Tables 5.5 through 5.8 summarize the majority of our stability experiments on sparse binary datasets. Each of these organizes results for ten-fold cross-validation experiments for combinations of modelmin and modelmax, margin, rrlambda, and cgwindow and cgdecay. Because the tests are cross-validations, the testing sets for each fold come from the same distribution as the training set for each fold. Each parameter can have one of two values, as shown in Table 5.4, where one value effectively disables it and the other is chosen to illustrate that parameter's effect on computations. The asymmetry seen in the modelmin and modelmax ``on'' values is due to the asymmetry of the IEEE 756 floating point representation in which denormalized values allow greater resolution near zero. Note that cgwindow and cgdecay are disabled by making them very large. Unless stated otherwise, the binitmean is disabled and wmargin is zero.

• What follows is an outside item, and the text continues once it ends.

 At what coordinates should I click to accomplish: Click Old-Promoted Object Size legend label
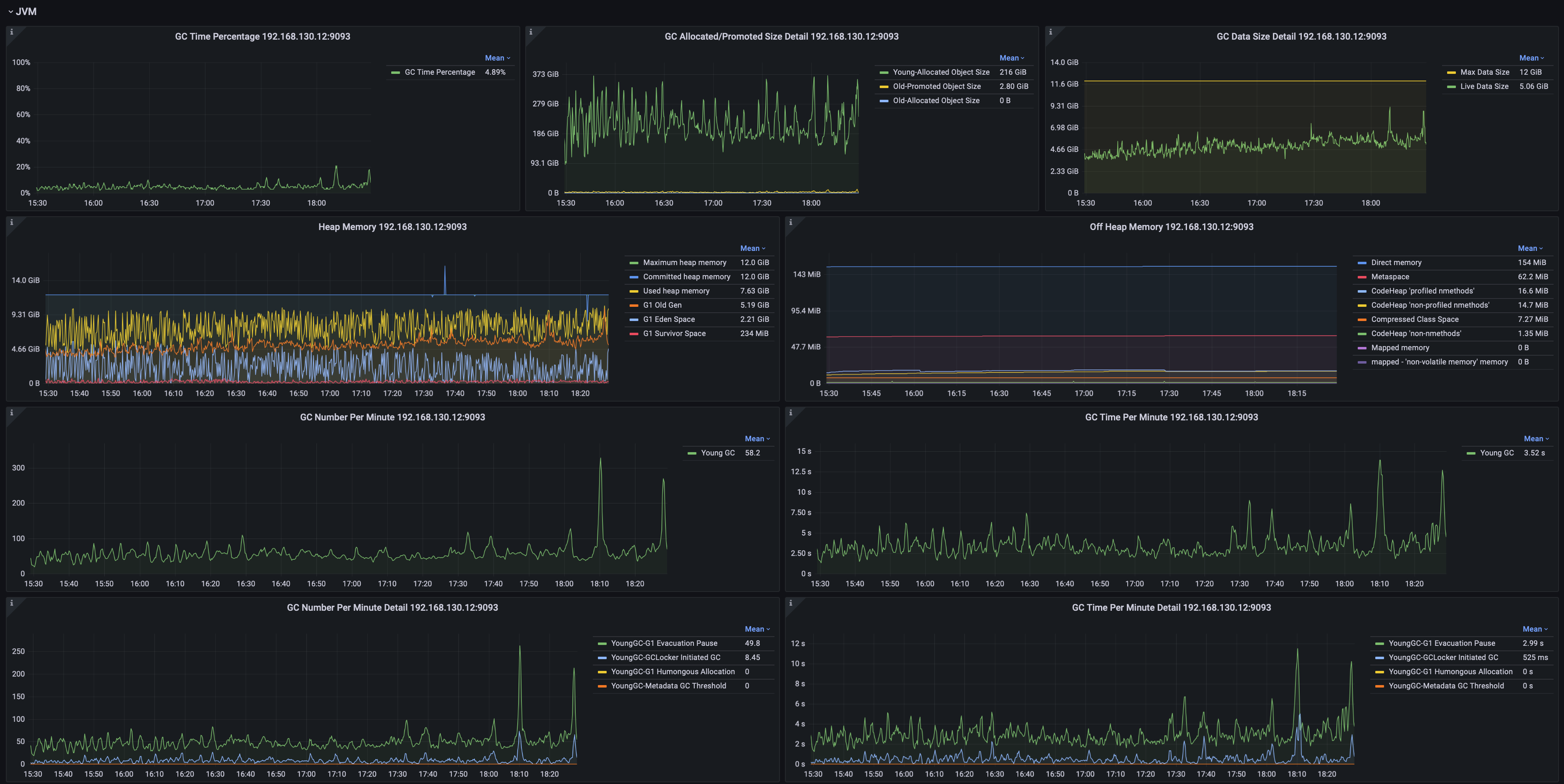pyautogui.click(x=936, y=86)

|Parameter(s)||``Off'' (-) values||``On'' (x) values|
|modelmin, modelmax||0.0, 1.0||1e-100, 0.99999998|
|cgwindow, cgdecay||1000, 1000||3, 2|
The columns of the stability experiment tables are arranged in four groups. The first group has ``-'' and ``x'' symbols for each of the binarized parameters, or pairs of parameters. A ``-'' indicates the parameter or pair of parameters were set to their ``off'' state as defined in Table 5.4, while ``x'' indicates the ``on'' state from the same table. The mm column represents the state of the pair modelmin and modelmax, the mar column represents margin, rrl represent rrlambda, and cgw represents the pair cgwindow and cgdecay.

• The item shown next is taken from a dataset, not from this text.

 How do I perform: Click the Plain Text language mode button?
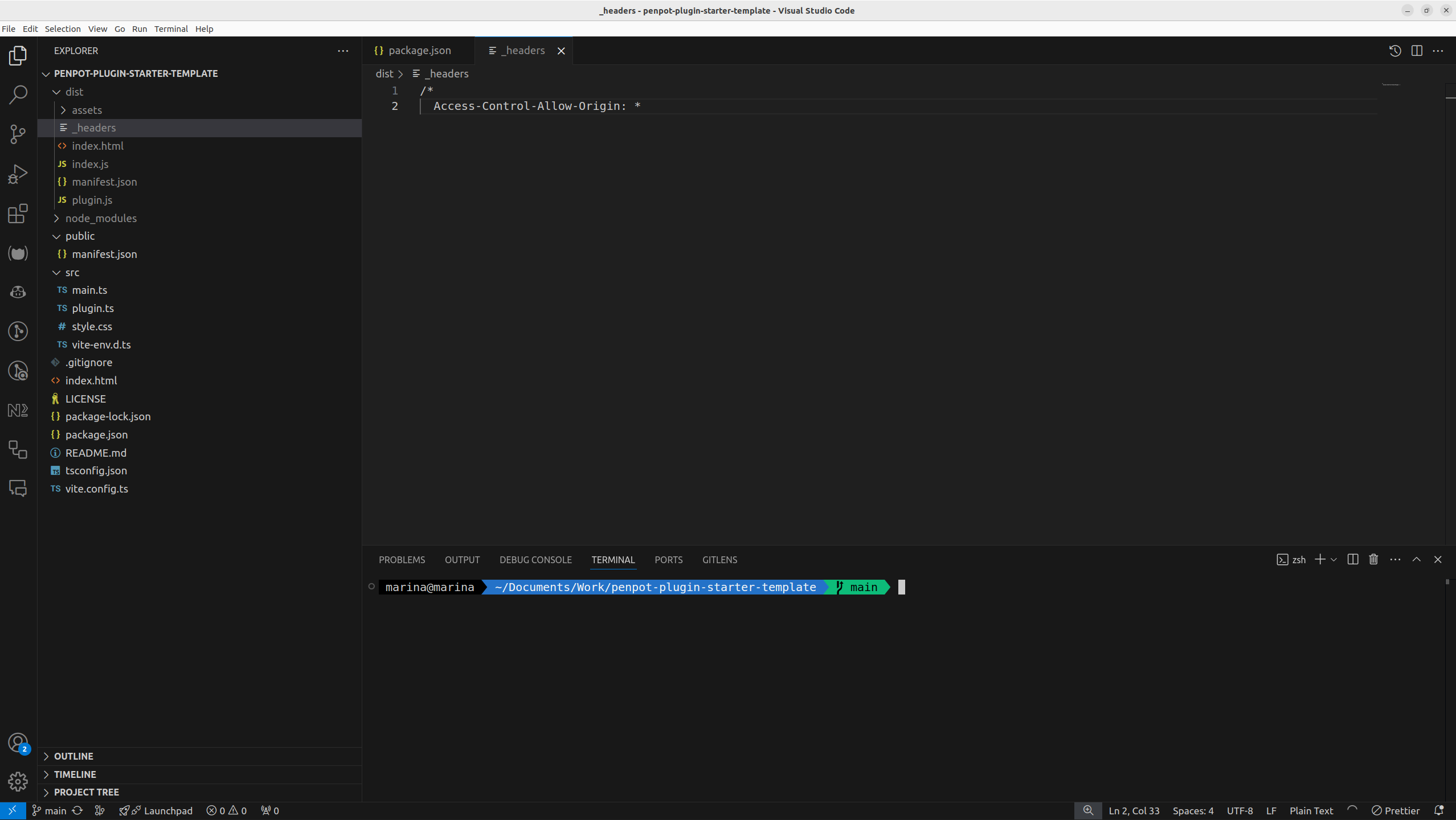pos(1311,810)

The second, third and forth groups of columns represent the performance attained when the stability parameters are set as indicated by the first group of columns. The title ``Loose Epsilon'' above the second group indicates that cgeps and lreps were set to the rather large values 0.1 and 0.5, respectively. The third group uses moderate epsilons, with cgeps set to 0.001 and lreps set to 0.1. The fourth group has ``tight'' epsilons, with cgeps set to 0.000001 and lreps set to 0.0001. The sub-columns of each group represent the AUC score, whether NaN values were encountered during computation, the minimum average deviance achieved during the ten folds of the cross-validation, and the number of real seconds elapsed during computation. We do not provide confidence intervals for the scores because the focus is on stability and not on optimal performance or speed. Our indication of stabile computations is a good score and a good speed, as judged against other results in the same table.
The purpose of the Loose Epsilon, Moderate Epsilon and Tight Epsilon groups is to explore how well stability parameters compensate for different optimality criteria. Once we have analyzed the stability parameters using their binarized value we can explore optimal settings. After this work with the stability parameters is finished, Section 5.2.2 will focus on finding widely-applicable termination criteria which balance optimality and speed.